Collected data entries
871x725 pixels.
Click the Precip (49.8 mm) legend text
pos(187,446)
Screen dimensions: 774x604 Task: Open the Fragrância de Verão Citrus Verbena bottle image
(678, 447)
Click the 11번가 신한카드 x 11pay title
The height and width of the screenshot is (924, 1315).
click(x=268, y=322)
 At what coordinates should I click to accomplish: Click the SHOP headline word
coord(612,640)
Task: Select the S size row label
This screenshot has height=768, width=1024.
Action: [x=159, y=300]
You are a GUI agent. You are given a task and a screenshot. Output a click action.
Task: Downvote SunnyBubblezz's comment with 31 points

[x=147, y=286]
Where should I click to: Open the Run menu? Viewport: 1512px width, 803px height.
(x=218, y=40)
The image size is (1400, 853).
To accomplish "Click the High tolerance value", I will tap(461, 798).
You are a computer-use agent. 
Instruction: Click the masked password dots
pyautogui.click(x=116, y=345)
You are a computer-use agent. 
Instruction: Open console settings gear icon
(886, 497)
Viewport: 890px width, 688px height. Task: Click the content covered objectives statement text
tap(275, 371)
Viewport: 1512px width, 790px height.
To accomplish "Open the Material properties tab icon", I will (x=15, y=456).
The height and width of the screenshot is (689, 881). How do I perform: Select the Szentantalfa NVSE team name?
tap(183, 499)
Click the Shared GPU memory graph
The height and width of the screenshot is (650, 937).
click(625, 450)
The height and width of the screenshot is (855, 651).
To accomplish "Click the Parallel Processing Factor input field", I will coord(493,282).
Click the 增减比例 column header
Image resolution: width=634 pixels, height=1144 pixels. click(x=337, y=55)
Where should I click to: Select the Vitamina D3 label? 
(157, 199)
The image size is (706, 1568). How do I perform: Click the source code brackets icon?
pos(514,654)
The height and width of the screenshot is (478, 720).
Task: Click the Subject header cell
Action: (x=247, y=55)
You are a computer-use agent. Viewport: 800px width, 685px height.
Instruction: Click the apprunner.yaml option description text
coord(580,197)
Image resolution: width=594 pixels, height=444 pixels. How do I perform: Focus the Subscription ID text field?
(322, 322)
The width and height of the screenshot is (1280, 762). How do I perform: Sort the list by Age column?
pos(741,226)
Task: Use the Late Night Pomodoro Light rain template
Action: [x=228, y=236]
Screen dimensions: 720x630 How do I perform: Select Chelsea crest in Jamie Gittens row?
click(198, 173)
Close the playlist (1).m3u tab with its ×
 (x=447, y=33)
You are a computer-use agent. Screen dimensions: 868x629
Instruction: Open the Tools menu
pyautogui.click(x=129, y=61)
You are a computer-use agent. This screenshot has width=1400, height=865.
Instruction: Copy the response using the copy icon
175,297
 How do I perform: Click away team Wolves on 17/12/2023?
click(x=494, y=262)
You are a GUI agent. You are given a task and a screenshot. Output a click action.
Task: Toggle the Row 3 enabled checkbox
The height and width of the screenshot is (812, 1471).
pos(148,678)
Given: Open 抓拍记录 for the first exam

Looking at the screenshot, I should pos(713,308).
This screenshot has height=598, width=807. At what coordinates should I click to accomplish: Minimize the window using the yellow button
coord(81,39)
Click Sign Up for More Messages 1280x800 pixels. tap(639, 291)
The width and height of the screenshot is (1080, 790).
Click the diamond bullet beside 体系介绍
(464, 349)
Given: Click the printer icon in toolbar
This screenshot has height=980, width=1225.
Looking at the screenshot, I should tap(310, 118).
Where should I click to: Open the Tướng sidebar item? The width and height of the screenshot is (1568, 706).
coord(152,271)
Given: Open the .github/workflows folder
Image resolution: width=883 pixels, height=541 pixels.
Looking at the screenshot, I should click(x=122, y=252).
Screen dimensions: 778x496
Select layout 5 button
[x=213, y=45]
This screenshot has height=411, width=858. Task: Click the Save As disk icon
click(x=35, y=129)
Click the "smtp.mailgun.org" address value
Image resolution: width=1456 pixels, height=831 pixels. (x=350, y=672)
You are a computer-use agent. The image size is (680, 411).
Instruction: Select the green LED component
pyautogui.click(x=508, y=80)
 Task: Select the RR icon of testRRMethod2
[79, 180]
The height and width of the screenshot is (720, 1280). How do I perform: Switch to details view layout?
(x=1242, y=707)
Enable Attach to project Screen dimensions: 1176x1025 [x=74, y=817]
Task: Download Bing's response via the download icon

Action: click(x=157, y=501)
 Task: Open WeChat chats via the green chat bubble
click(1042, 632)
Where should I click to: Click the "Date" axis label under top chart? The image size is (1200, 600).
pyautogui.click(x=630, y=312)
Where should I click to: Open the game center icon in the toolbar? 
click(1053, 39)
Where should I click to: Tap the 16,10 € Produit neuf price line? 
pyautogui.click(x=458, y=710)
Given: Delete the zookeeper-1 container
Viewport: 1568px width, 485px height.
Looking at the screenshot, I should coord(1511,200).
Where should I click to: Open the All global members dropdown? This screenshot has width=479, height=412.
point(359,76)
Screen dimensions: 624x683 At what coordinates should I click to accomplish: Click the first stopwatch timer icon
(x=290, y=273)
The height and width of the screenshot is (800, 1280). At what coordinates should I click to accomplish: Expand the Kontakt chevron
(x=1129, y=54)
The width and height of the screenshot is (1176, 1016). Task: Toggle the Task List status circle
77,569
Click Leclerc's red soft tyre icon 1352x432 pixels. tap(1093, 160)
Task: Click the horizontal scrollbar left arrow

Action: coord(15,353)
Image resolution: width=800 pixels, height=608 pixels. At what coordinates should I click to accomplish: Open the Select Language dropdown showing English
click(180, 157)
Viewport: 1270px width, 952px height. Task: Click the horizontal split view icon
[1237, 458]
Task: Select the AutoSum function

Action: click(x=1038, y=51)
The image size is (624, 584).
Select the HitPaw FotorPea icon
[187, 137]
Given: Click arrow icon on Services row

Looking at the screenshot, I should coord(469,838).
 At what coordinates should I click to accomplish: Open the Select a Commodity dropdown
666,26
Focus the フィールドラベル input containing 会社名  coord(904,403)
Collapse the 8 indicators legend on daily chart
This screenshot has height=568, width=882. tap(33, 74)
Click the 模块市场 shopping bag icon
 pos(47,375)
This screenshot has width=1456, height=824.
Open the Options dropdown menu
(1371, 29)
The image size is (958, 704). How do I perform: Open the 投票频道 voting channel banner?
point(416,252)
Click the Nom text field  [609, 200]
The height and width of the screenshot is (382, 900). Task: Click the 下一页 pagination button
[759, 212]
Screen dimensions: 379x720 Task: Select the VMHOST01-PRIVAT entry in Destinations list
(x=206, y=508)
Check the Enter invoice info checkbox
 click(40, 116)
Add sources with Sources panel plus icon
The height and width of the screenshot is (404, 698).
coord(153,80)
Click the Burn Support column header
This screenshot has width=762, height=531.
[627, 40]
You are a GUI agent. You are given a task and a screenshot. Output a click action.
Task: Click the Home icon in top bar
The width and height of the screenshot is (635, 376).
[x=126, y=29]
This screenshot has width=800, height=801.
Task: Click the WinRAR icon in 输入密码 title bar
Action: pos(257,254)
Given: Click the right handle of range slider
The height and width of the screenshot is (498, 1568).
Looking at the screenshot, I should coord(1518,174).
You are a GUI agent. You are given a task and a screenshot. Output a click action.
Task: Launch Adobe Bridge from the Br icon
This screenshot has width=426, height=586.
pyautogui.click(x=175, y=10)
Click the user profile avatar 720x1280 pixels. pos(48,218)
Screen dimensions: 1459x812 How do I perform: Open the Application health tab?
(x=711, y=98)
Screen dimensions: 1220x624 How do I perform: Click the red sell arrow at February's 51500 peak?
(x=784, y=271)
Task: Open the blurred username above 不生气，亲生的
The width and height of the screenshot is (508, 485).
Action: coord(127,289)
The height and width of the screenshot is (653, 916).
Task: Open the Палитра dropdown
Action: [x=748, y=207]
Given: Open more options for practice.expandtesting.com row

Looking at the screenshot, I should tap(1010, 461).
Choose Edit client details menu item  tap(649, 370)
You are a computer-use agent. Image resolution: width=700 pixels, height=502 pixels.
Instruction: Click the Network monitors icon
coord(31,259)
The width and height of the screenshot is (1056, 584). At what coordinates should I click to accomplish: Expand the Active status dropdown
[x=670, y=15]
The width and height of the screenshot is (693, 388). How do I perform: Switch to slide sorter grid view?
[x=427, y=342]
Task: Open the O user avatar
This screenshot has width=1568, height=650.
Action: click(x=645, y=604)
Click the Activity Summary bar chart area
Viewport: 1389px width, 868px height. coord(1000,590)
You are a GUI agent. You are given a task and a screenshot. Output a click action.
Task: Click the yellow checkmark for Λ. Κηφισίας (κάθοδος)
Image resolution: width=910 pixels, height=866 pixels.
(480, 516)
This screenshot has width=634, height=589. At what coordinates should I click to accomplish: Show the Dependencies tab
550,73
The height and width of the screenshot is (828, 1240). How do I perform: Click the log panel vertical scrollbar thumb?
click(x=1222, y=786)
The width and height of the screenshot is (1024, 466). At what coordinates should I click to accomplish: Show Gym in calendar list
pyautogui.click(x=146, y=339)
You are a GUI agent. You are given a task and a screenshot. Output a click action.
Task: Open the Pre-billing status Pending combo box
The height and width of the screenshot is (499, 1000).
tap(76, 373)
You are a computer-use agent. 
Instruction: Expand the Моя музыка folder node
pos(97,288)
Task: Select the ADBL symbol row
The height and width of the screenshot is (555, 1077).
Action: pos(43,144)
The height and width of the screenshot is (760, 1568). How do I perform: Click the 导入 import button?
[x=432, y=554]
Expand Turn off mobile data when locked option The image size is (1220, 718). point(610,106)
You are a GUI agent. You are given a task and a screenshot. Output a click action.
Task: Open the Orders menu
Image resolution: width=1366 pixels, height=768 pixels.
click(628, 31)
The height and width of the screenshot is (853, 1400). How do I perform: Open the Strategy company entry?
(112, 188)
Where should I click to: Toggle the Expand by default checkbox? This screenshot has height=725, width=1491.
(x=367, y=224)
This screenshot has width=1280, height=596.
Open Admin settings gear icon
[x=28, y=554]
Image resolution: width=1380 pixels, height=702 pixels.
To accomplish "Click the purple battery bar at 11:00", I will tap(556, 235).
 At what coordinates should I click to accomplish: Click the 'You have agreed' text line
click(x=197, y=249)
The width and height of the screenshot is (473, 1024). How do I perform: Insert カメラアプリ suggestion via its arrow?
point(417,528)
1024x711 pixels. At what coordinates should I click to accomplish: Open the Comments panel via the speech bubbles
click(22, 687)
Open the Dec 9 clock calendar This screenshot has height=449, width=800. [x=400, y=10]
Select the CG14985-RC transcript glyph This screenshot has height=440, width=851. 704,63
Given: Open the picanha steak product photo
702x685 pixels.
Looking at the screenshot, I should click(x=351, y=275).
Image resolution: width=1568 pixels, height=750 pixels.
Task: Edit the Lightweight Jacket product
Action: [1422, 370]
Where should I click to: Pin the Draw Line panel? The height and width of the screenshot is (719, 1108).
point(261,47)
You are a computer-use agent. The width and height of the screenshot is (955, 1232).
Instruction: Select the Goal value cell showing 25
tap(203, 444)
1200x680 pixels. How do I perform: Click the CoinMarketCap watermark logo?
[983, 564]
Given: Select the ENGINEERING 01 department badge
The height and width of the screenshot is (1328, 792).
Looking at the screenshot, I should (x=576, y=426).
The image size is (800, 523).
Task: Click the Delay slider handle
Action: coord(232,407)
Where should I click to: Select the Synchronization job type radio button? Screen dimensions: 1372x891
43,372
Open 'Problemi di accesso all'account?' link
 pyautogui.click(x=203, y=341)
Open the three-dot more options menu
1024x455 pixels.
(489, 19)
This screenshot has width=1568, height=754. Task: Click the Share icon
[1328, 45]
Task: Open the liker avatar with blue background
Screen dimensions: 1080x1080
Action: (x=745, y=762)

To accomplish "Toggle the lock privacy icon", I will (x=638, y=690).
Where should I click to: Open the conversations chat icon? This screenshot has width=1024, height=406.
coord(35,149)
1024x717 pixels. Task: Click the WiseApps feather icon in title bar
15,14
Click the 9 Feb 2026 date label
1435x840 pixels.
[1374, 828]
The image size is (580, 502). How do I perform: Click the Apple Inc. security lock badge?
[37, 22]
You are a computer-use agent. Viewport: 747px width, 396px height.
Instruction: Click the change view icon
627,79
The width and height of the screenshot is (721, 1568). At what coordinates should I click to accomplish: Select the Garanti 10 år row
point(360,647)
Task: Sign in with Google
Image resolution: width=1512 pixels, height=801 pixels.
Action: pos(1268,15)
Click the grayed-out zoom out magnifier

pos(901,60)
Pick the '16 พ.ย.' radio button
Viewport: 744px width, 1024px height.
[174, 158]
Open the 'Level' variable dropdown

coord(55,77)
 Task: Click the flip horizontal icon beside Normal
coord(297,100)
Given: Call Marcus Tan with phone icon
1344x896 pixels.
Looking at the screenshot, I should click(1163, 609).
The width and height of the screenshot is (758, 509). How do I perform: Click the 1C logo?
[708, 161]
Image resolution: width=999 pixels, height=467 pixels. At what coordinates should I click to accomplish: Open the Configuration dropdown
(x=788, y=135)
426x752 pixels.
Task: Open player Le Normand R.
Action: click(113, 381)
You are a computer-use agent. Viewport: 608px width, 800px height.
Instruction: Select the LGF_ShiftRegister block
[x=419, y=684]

TASK ITEM: Retype, exactly and in full, the lines above from the one containing "Screen dimensions: 720x630" through the one containing "You are a computer-use agent. This".

TASK RESPONSE:
Screen dimensions: 720x630 How do I perform: Select Chelsea crest in Jamie Gittens row?
click(198, 173)
Close the playlist (1).m3u tab with its ×
 (x=447, y=33)
You are a computer-use agent. Screen dimensions: 868x629
Instruction: Open the Tools menu
pyautogui.click(x=129, y=61)
You are a computer-use agent. This screenshot has width=1400, height=865.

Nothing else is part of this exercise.